Some would say just enough pressure to focus on their work.
Re: Work that cannot be completed without overtime cannot be completed at a
by
Vikas Hazrati
And actually, one of the biggest most silly features of XP methodologies is to put a deadline every month, which is a nice way to put developers under constant pressures.
I think we might be going a bit tangent here with the main discussion but the idea of iteration end is to ensure that the team has completed the stories that they committed on. If not what were the reasons and how they can be done in the next iteration.
In my experience it does not put pressure on the developers because they tend to work with a sustainable pace and do not have bursts of late sittings and overtime towards the end of a release that we see in traditional projects.
I've even seen cases where the middle management knew 6 months in advance that the time budget was 50% underestimate, but were hiding this reality by fear of being "the bad guys".
This again goes against the core value of XP which is courage. If you feel that there is something wrong which would benefit if you pointed it out, then it makes sense to do that immediately rather than springing up surprises later.
Re: Work that cannot be completed without overtime cannot be completed at a
by
Paul Oldfield
And actually, one of the biggest most silly features of XP methodologies is to put a deadline every month, which is a nice way to put developers under constant pressures.
I cannot agree with the "most silly", but perhaps I have different understanding and experience. Have you ever worked on a genuine and successful XP project?
I'm more familiar with 2 week iterations though I can recall doing monthly ones. 2 week iterations allows the team to envisage the amount of work they are committing to much better, so they tend to over- or under-commit on fewer occasions.

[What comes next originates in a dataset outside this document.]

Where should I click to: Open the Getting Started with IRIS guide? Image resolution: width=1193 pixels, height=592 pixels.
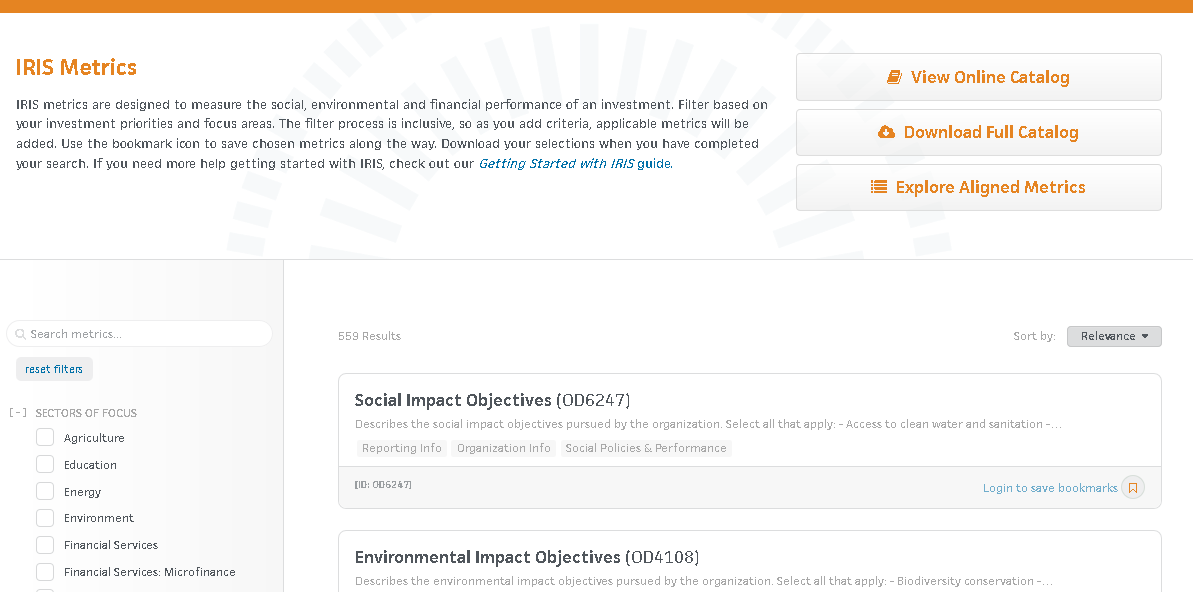pos(575,163)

The nice things about iterations with regard to workload are that 1) at the start of every iteration you get a time that's sufficiently slack that you can step back, look at the work to be done and envisage good solutions; and 2) at the end of the iteration there's a degree of pressure to deliver what we have committed to.

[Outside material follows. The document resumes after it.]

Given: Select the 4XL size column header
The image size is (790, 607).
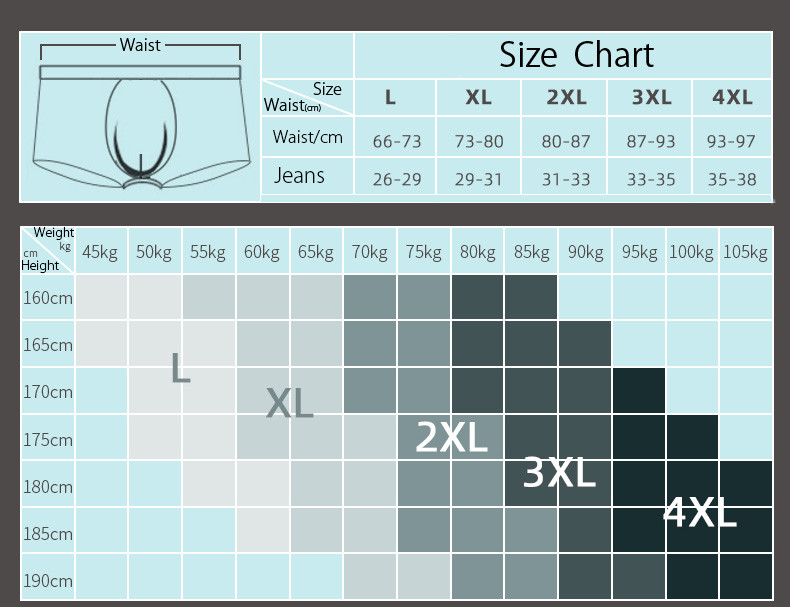Looking at the screenshot, I should click(x=732, y=98).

Since we are choosing how much work we commit to, we have iterations short enough to be good at predicting how much work we can do, and we have experience of past iterations; we ourselves choose how much pressure we want to put ourselves under at the end of the iteration.
It has been my experience that (most) developers like a bit of pressure occasionally, particularly when they have a fair degree of control over how much pressure there is.
Re: It's about respect
by
Dave Rooney
The "40-hour" limit was something created by the first XP team because that's what the standard work week was for them. Unfortunately, that term made it into XP Explained and we're still having the debate almost a decade later. Having said that, though, we had to start somewhere so "40 Hours Week" it was.
Dave Rooney
Mayford Technologies
Re: It's about respect
by
Eric Weise
In regards to iterations, as soon as you start working more to meet some estimate because you made a "commitment", you'll never work under 40 hours again because you've raised your velocity and managements expectations. It's much better to just fail at delivering to your estimate, and then make a better estimate the next time.
Question is pointless and self-referential
by
James Richardson
12.5% more of f8uk all!
Actually even this is a lie! - Hours can't be spent linearly... so the more likely answer is that you will work those hours bue due to declining productivity you will get only a fraction of that extra - if even that.
You are asking the wrong question, and getting the wrong answer. Basing decisions around those answers will be most likely wrong decisions.
Perhaps if you started asking: "How can I help my team deliver more effectively?" then you might start getting more done.
Good luck with your team. I'm sure they will be happy to know they are being squeezed for every last bit of life!